I could remember the day of premiere, 14 September 1998, as if through a feverish mist. A "forest" of microphones and searchlights, pointed before the beginning of the performance straight at his face, which grew white. Police cordons at the entrance, "all Moscow", storming the stalls, dress circle and chairs of Mossovet theatre, annoyed because they have to force their way over heads, nearly hating Menshikov for these searchlights and microphones, for roses waiting for his final bows, and especially because even the terrible financial crisis, which has shaken Russia, was forgotten for the sake of his "Gore ot uma". I think that even if Gordon Craig or Stanislavsky himself was on Menshikov's place, they would have been incinerated. Love, as is well known, has many faces and appearances. And what was jealously saying spiteful things, counting all Menshikov's slips and blunders, looked most like a rejected mistress, which at last had the chance to get even with her hero. Because if you sing him for a hundred thousand times: "O mio amore"- he won't hear it. But if you bellow out: "Your production is shit!" - he'll remember it.

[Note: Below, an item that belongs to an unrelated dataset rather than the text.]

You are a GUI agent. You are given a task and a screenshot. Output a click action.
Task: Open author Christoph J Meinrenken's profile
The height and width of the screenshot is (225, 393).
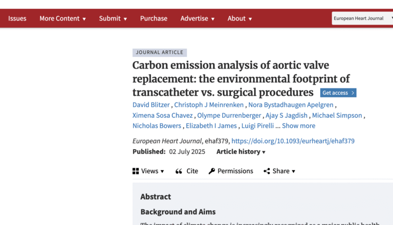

And Menshikov remembered, even though he is not rancorous by nature. But his cry "Out of Moscow!" sounded in the dead silence of the audience like a real last damnation, as if before falling into chasm. And that was the moment of his triumph, which couldn't be covered by even the most orderly chorus of Moscow critics.
Two or three performances would pass, and "Gore ot uma" would find its real breath. The suppression of the first night would disappear, the idea would become clear, young actors would play with all their might, normal, not premiere spectators would come - and it would become obvious, that in fact Menshikov has staged a good production, that he has won again this time. …In the cosy office of "Theatre Association 814" on Pushkinskaya, where everything right up to the blue curtains and the gray screens was devised by Oleg, normal business spirit prevails. Something is happening all the time. Someone is always drinking tea on the kitchen. Faxes and people are coming. Secretaries are changing. Young actors are rehearsing something. Menshikov himself is running like a meteor through the corridor, frightening the incidental visitors of the book-keeping department. On the whole, it's life. It seems to me that now he spends more of his time here than at home. Sometimes, when he shows me another photo on the wall or asks for advice, where to put a new poster, he would ask:
- Don't you think it's great here? - And he adds: - I like it here so much.
Once I couldn't refrain from asking the question, why he called his company an association \in Russian it sounds like "comradeship"\.
- You know, I like this word. It has something of reliability in it.
- But, Oleg, you're a prince! What do "comrades" have to do with it?
- No, you didn't understand, - he corrects me softly. - I am not a "prince" - I'm a "tova-ryszhhh" \comrade\.
And, having amusingly parodied the American accent of L.Orlova in the film "Circus", he leaves me for the place, where he's already expected, where I can hear young laughter, clinking of glasses, and where no one will ask him any questions.